◆ **ASSIGNED TASK**
Every line of the records below that holds the word "Privacy" belongs in the answer.

◆ **SUPPLIED MATERIAL**
╭──

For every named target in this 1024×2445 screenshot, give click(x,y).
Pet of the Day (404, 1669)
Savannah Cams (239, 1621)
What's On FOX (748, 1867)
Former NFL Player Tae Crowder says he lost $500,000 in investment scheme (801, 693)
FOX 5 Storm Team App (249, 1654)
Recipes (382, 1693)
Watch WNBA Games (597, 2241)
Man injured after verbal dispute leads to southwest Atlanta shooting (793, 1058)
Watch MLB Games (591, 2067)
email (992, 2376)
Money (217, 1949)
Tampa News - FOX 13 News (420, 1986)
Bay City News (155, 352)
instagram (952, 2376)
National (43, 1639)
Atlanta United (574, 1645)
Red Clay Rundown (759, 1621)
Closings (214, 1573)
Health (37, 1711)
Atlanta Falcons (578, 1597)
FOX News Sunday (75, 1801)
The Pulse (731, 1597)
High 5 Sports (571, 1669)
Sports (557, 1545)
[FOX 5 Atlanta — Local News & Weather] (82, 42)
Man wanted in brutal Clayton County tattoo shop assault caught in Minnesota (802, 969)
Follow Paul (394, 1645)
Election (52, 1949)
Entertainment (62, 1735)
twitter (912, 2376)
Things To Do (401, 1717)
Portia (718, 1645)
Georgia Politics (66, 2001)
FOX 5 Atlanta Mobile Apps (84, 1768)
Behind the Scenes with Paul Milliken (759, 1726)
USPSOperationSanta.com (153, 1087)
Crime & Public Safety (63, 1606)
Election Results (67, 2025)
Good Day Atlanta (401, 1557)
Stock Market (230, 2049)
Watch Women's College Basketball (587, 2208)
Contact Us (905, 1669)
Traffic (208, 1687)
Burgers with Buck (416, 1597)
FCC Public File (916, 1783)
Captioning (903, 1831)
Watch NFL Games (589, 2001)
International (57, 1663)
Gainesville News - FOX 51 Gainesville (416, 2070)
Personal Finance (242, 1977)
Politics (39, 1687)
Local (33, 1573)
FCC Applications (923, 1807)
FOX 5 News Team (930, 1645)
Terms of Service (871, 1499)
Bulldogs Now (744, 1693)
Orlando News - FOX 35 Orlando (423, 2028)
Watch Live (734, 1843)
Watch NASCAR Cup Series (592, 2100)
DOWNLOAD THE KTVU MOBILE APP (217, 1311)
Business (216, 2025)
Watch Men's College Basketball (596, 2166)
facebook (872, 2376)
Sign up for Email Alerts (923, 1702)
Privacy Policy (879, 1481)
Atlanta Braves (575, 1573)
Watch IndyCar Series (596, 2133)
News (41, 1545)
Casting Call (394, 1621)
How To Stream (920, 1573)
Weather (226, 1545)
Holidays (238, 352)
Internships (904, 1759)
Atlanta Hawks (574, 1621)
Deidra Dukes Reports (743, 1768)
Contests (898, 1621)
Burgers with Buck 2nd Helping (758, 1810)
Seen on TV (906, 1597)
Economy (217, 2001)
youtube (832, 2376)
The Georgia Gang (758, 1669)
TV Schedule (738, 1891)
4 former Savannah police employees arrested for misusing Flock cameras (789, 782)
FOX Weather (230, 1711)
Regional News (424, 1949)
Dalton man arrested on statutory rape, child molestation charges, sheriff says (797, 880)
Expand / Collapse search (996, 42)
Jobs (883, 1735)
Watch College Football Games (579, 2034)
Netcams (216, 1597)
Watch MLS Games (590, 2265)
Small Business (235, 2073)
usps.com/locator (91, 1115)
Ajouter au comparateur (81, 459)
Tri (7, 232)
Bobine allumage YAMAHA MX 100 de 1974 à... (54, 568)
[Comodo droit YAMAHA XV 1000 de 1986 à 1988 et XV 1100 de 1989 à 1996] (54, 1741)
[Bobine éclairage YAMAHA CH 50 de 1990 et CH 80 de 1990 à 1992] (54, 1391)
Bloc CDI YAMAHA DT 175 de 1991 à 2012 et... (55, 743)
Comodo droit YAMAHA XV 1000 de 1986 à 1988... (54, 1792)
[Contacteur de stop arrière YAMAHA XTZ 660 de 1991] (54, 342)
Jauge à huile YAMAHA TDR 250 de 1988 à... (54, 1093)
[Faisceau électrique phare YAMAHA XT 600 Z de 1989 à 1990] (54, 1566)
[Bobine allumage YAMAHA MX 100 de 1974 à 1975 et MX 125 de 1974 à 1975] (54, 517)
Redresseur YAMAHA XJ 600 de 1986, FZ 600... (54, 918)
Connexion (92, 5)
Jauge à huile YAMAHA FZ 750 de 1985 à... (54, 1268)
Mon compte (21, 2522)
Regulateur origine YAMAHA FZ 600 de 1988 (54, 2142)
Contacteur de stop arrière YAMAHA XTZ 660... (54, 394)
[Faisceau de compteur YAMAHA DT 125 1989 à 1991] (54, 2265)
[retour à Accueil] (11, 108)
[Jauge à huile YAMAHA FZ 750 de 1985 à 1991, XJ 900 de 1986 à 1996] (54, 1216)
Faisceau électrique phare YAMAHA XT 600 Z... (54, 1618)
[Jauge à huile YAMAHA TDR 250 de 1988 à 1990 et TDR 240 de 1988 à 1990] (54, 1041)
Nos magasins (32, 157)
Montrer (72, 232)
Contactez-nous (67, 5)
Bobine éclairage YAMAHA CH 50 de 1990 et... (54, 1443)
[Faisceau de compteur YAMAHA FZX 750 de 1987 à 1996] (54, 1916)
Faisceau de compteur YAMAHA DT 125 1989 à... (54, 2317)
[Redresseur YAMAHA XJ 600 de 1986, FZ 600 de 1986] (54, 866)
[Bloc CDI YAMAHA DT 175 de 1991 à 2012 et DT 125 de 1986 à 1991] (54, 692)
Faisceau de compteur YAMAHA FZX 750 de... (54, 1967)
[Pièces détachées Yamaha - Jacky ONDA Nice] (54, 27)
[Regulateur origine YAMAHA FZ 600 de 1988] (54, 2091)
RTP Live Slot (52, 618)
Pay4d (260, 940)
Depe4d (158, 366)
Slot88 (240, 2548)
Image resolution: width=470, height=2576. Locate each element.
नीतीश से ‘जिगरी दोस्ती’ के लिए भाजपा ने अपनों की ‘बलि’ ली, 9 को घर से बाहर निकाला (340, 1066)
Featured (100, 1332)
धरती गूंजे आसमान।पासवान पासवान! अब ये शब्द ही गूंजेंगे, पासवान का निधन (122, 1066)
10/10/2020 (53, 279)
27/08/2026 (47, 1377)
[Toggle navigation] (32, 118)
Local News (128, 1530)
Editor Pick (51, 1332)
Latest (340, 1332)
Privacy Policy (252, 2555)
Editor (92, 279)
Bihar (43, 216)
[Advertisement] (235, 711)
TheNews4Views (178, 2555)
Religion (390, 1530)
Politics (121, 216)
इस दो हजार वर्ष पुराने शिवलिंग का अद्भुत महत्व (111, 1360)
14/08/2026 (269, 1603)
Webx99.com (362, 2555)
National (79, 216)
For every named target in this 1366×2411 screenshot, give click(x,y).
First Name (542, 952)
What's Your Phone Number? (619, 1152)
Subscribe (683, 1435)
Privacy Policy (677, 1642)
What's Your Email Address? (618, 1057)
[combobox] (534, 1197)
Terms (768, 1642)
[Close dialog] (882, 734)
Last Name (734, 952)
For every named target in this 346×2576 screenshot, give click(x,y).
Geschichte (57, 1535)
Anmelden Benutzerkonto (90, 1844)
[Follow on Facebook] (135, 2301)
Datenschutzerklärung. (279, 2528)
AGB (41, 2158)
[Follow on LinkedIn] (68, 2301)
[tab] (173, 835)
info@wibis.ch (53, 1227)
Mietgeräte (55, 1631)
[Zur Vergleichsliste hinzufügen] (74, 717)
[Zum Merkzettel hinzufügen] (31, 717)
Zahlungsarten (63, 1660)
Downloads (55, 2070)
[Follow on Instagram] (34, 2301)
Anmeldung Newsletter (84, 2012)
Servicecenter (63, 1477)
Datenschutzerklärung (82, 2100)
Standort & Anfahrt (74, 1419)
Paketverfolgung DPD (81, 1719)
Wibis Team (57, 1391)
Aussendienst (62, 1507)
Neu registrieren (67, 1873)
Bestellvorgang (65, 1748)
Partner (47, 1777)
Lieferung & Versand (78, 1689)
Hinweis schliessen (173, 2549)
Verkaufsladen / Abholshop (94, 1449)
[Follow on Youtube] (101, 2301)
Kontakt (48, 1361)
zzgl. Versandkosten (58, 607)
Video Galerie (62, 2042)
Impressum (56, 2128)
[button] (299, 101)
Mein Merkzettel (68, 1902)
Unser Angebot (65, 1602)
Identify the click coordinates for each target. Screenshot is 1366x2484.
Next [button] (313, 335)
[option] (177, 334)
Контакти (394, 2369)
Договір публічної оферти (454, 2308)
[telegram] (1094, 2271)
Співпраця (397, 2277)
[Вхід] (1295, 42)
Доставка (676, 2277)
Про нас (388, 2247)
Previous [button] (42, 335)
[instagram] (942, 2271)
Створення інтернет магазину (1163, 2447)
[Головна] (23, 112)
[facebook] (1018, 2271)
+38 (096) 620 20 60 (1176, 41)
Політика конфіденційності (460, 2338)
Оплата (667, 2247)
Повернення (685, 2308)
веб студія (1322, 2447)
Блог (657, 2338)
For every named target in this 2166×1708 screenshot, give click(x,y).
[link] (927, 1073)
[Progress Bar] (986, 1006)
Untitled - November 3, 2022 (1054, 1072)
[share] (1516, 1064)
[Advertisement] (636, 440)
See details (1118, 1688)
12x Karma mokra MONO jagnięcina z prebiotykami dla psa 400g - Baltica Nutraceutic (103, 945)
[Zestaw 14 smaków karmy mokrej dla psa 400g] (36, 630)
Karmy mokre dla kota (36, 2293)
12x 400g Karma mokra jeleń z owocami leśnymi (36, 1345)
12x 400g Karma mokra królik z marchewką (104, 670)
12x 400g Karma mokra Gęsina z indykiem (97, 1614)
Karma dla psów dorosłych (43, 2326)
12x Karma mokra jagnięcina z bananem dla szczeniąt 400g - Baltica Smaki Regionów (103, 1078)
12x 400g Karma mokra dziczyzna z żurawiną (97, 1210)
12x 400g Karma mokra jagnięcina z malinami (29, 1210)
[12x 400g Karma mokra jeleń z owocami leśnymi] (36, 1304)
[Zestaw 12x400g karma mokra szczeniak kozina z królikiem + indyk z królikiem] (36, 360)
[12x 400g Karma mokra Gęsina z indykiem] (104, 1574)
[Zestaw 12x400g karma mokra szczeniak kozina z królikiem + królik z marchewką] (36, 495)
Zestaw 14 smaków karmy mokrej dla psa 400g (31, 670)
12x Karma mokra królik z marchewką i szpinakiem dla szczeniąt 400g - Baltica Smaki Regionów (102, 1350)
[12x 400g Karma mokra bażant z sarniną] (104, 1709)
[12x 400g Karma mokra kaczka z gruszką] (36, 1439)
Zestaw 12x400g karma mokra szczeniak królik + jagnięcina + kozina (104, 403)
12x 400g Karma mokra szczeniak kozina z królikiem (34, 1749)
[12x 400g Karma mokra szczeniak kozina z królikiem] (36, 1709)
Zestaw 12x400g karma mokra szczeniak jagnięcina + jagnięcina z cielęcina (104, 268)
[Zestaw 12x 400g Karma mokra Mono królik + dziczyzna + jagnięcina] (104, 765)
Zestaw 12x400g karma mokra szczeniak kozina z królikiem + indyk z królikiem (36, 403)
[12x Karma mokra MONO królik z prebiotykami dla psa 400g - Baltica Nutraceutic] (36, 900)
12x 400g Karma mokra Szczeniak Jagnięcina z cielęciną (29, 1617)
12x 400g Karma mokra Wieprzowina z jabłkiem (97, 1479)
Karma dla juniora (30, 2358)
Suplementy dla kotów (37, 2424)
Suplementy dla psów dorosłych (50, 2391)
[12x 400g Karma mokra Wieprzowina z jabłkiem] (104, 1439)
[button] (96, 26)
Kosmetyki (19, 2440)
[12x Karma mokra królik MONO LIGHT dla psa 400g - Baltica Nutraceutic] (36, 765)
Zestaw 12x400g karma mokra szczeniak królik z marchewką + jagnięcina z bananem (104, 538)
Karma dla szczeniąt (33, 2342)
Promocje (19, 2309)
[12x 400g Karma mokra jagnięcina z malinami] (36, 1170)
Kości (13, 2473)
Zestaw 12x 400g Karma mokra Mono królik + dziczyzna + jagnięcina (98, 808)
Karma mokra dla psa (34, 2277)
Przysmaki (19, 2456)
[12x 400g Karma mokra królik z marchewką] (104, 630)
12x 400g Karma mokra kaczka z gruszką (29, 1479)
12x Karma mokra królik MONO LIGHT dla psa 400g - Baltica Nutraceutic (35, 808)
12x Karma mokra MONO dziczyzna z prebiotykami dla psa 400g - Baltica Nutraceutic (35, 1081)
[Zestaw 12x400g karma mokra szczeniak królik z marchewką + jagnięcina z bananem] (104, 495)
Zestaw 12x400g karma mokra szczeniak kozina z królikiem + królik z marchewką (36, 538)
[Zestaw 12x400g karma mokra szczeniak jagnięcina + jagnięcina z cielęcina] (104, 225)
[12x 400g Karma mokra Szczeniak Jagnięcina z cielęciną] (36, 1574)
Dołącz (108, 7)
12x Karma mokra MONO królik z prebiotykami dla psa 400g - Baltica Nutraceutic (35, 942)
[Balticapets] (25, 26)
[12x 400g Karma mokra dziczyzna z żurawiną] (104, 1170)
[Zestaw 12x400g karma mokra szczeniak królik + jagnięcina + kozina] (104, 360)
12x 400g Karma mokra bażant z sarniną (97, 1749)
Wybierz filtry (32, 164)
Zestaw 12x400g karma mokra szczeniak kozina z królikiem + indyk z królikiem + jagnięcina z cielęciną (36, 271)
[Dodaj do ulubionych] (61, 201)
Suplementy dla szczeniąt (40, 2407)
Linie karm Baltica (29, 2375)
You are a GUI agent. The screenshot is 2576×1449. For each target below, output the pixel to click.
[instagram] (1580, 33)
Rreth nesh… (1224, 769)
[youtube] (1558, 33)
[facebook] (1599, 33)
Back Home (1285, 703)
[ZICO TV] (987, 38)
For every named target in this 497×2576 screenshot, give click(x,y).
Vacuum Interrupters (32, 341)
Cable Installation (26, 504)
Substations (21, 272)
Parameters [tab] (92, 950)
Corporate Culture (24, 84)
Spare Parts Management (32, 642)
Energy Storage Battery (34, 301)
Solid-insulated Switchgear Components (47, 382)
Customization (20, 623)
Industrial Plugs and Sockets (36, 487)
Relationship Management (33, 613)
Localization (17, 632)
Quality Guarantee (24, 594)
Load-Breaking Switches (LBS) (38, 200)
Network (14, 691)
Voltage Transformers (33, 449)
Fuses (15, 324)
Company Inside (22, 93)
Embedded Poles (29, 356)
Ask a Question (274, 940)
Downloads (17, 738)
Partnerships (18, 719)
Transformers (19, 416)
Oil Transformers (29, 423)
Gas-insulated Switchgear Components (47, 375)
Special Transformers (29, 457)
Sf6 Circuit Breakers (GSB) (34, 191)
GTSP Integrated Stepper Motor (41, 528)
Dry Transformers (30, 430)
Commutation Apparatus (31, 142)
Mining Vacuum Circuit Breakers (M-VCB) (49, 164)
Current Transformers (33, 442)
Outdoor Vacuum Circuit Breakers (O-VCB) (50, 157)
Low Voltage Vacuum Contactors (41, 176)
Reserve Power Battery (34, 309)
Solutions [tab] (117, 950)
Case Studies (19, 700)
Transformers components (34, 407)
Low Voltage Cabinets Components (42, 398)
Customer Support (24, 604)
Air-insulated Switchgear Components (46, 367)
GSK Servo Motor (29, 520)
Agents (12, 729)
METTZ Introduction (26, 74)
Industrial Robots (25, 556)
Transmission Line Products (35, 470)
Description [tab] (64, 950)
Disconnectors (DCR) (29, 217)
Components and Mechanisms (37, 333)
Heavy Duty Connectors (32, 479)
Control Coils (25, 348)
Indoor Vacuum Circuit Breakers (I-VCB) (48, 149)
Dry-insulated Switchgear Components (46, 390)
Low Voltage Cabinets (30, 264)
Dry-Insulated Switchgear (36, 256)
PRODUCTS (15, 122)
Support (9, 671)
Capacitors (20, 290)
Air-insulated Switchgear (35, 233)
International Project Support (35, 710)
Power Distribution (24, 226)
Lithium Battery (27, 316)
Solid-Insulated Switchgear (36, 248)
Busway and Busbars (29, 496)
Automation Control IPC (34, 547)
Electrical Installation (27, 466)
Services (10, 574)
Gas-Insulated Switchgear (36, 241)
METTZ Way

╰──

◆ **REPLY TO THE EXERCISE**
Privacy Policy (879, 1481)
Privacy Policy (252, 2555)
Privacy Policy (677, 1642)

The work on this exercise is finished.